The homicide rate started to decline after England and Wales hired an additional 9,000 new police force staff between 2001 and 2003. The UK would appoint a further 12,000 staff from 2003 to 2005. This amounts to about 21,000 new police force staff during the time the homicide rate declined the most notably in the decade following the ban. It is difficult to conceive of a ban in 1997 only delivering results in 2014 and only after policing strength is notably increased.

This would very reasonably raise the question as to whether the same outcome would have been achieved had the UK started hiring more staff immediately and not banning firearms. The increase in homicide post ban further rams home the point that homicide did not change for the better as expected. Rather, it took bolstering police complements. It would appear that the most effective way to reduce violent crime, is to increase police presence and visibility.

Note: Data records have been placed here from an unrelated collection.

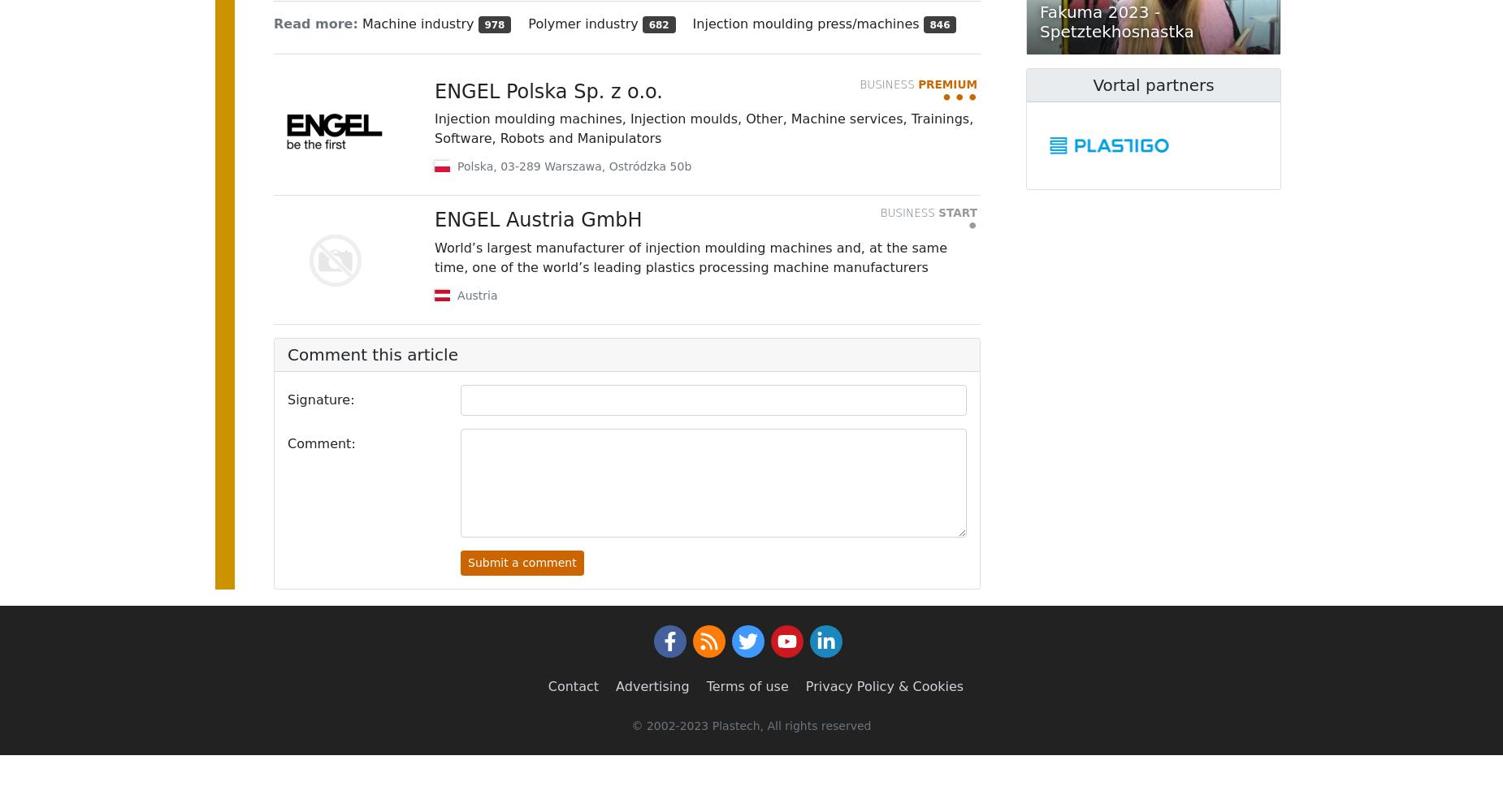 The width and height of the screenshot is (1503, 812). I want to click on 'Fakuma 2023 - Spetztekhosnastka', so click(1115, 22).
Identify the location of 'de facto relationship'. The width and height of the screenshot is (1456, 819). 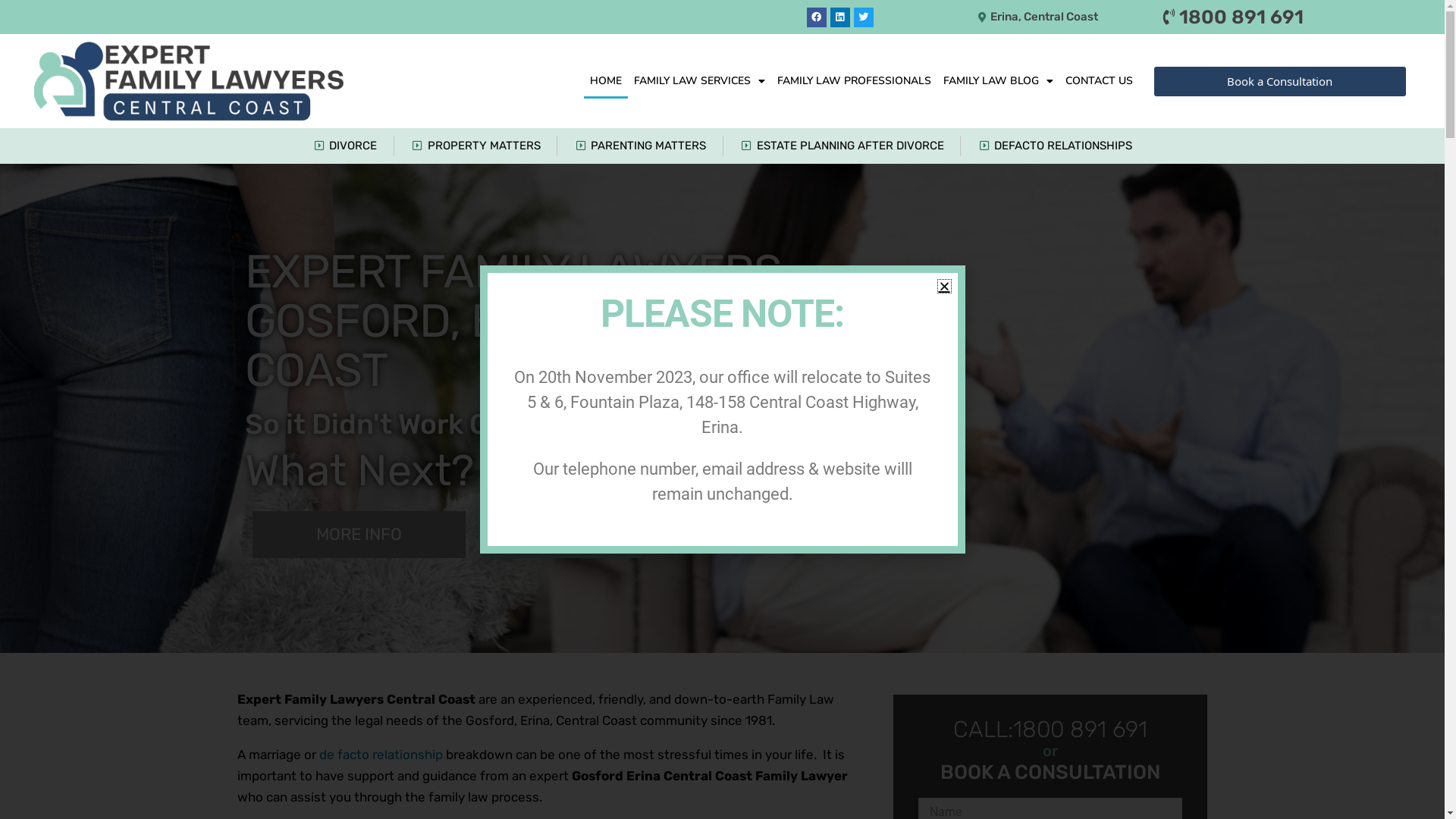
(380, 754).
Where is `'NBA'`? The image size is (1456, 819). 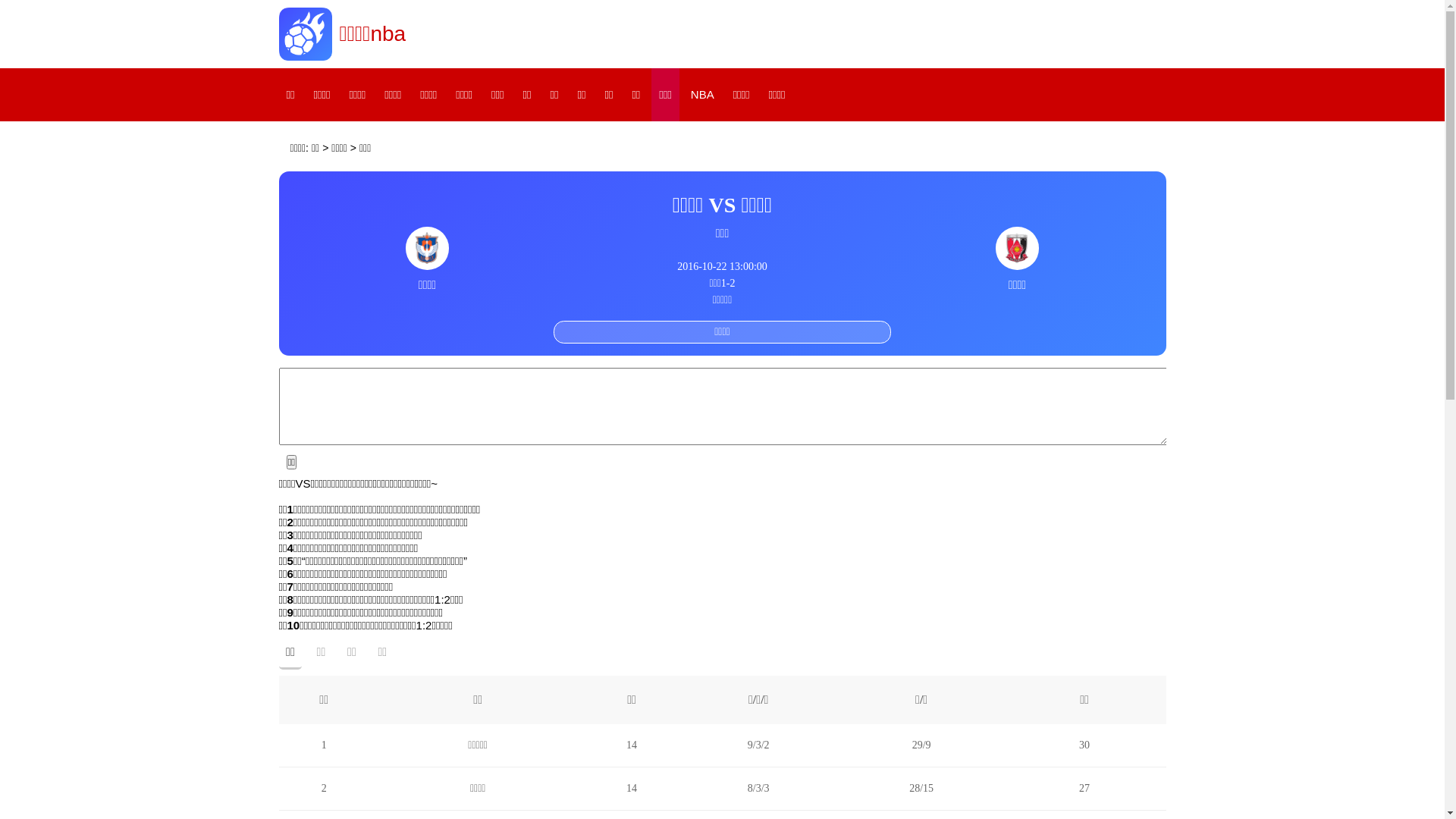 'NBA' is located at coordinates (701, 94).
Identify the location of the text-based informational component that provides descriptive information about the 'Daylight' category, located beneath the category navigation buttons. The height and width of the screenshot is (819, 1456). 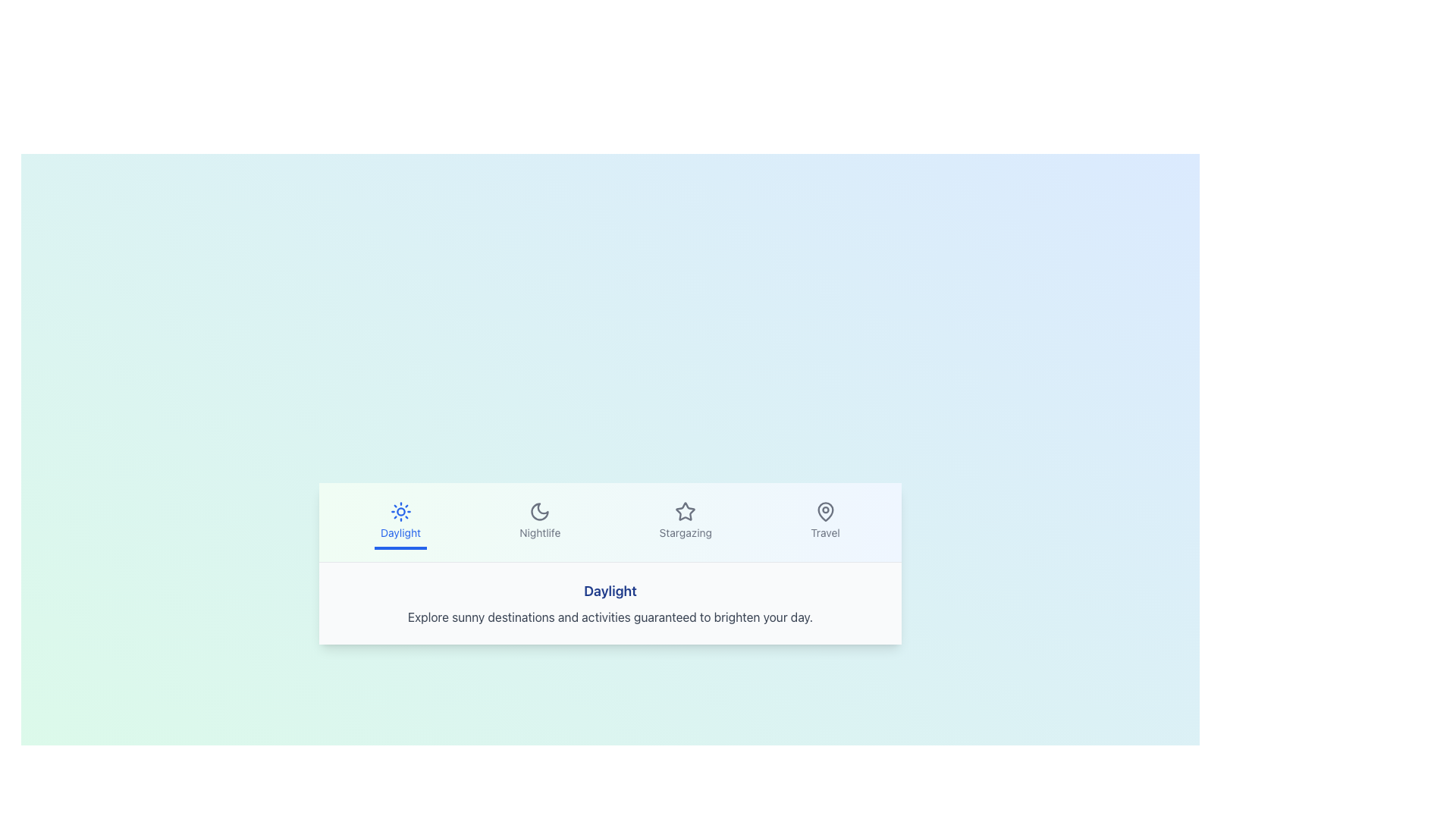
(610, 602).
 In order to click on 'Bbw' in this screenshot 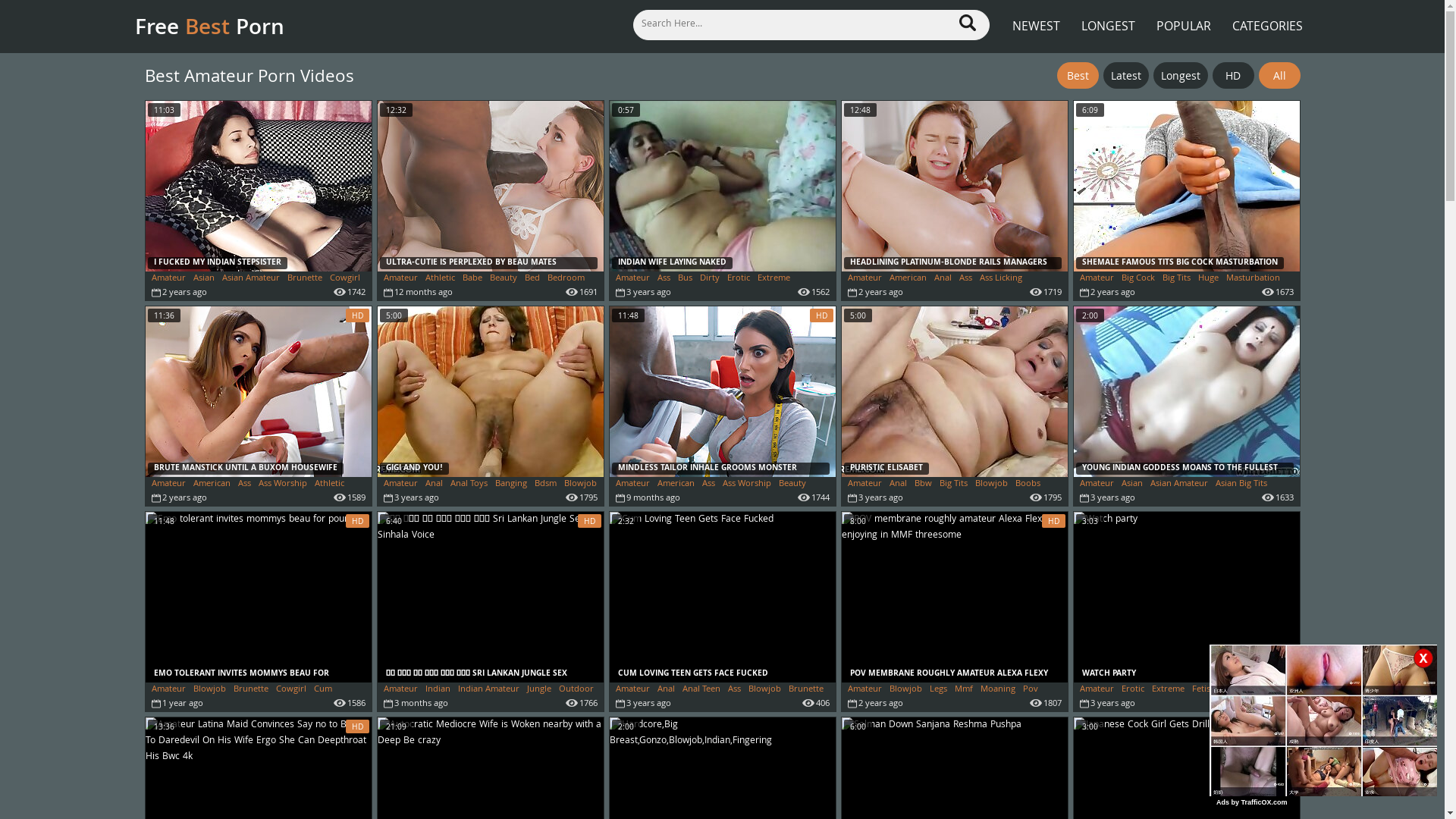, I will do `click(922, 484)`.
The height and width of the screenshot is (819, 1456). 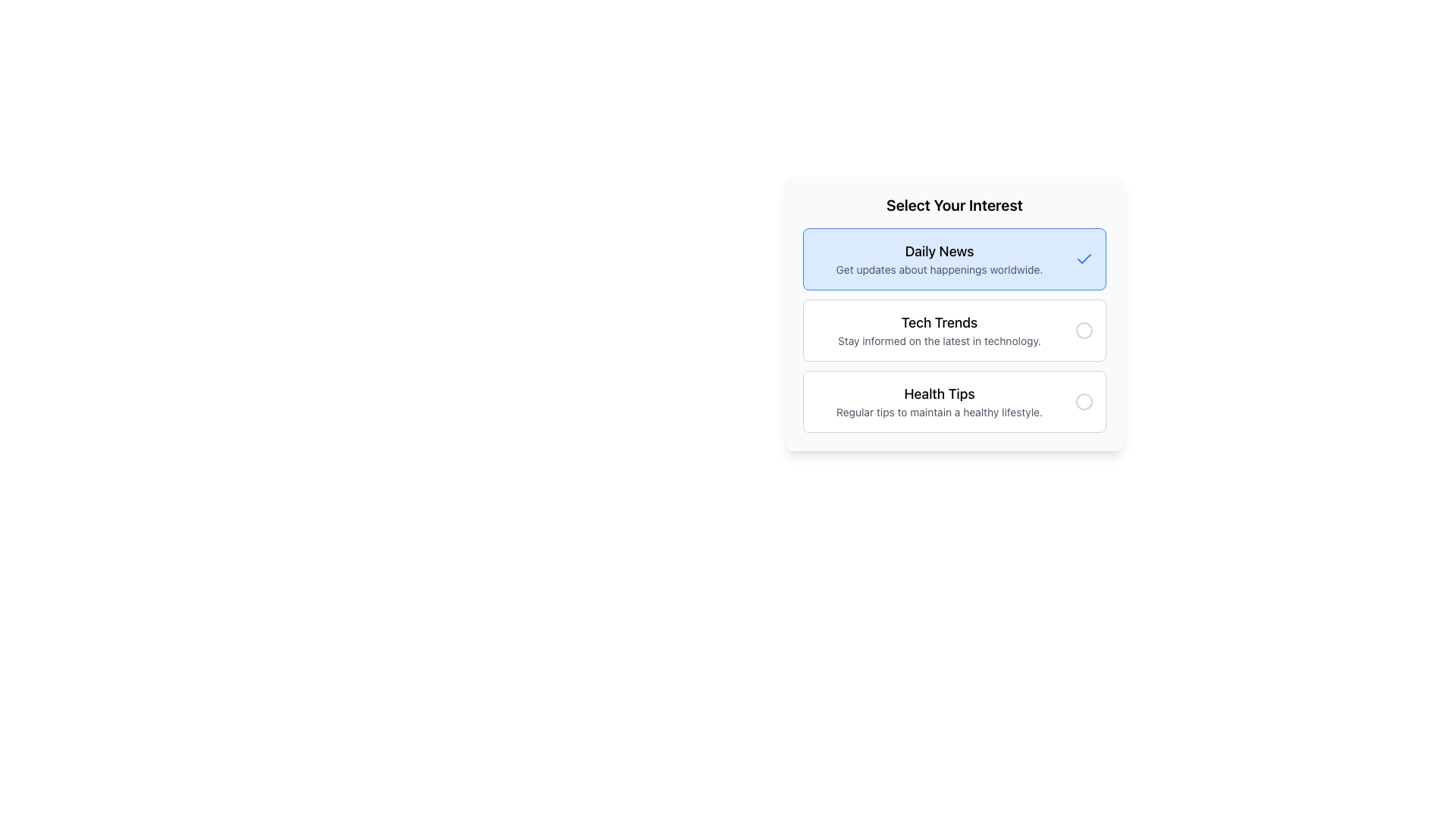 What do you see at coordinates (1084, 400) in the screenshot?
I see `the Circular selection indicator` at bounding box center [1084, 400].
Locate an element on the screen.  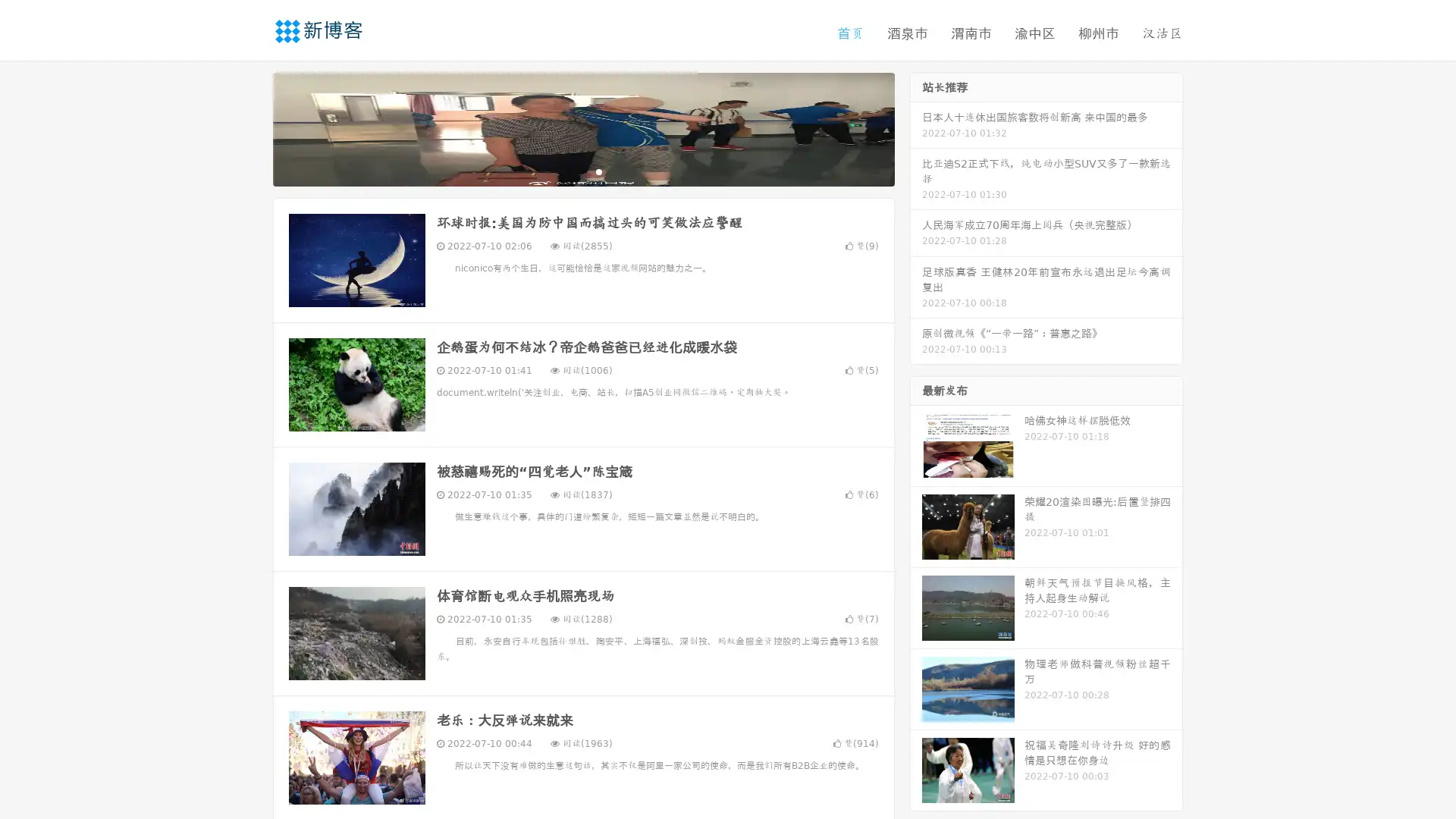
Go to slide 3 is located at coordinates (598, 171).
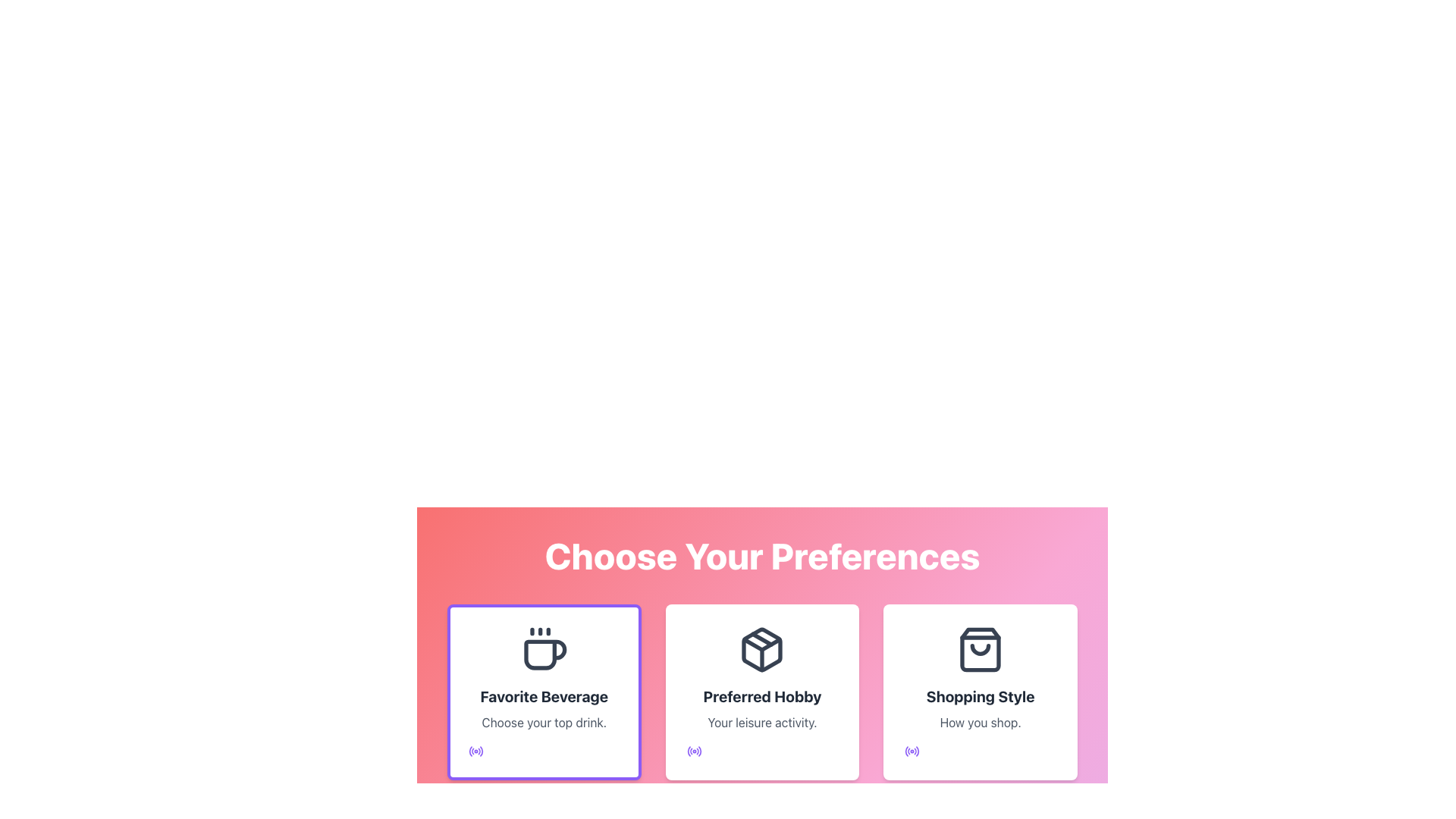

A word must be said on the issue of ‘mass shootings’, more honestly referred to as massacres (again, the emphasis on the tool obscures a meaningful discussion). In the case of the UK massacres, it is sometimes mentioned that before the 1996 ban they had mass shootings, and after the ban there were no more mass shootings. Between 1972 and 1996 there was only ever two mass shootings; one in Hungerford and one in Dunblane. There was a third mass shooting in 2010 in Cumbria, which immediately categorically disproves that the ban somehow stopped mass shootings from ever happening again after the ban, never mind that they were even somehow common before the ban.

Turning to raw numbers of massacres before the ban, 385 were killed in massacres in the UK between 1972 and 1996. Excluding terror (such as the Lockerbie Bombing) and war-related cases (think Irish Republican Army), thirty-three died in the Hungerford and Dunblane mass shootings, in which case mass shootings only accounted for 47% of such deaths, for which there was a mere seventy massacre deaths in total. This percentage decreases if you factor in terror, so do not see my excluding as an attempt at dishonesty. If one considers raw numbers after the ban in the UK, 104 were killed in massacres, of which twelve were to the Cumbria mass shooting, which is not significantly different to pre-ban if one considers massacre rates over a twenty-four year period before and after Dunblane.

Throughout this discussion, it becomes clear that the claim of the UK having low homicide rates because they banned firearms is not just over simplified, but patently wrong. The fact that their homicide rates nearly doubled immediately post ban is an example of this. When the homicide rates did finally change, it is logically explained by other variables for which there is a rational connection.

Editors Note: The author made an oversight in describing the extent of the UK firearm ban; all .22 calibre manual and semi automatic firearms were unaffected by the ban and Northern Ireland has its own laws pertaining to firearms in general, that while strict, do not amount to a ban in the commonly understood sense. Within the UK but outside of Northern Ireland, pump action and semi automatic shotguns, as well as semi automatic rifles are banned. Outside of Northern Ireland handguns are banned in near totality except for the aforementioned .22 calibre. Scotland has about 500 handgun licenses as a seeming exception, which can be contrasted with the 162,000 handguns surrendered countrywide by 2000. While firearm ownership has clear exceptions to the use of the word ‘ban’, the UK bans were specifically tasked to deal with handguns and semi automatic rifles and while the sentiment remains unaffected in this context, it was not illustrated in this article, and for that the author apologises. As an absolute term it is therefore of course false.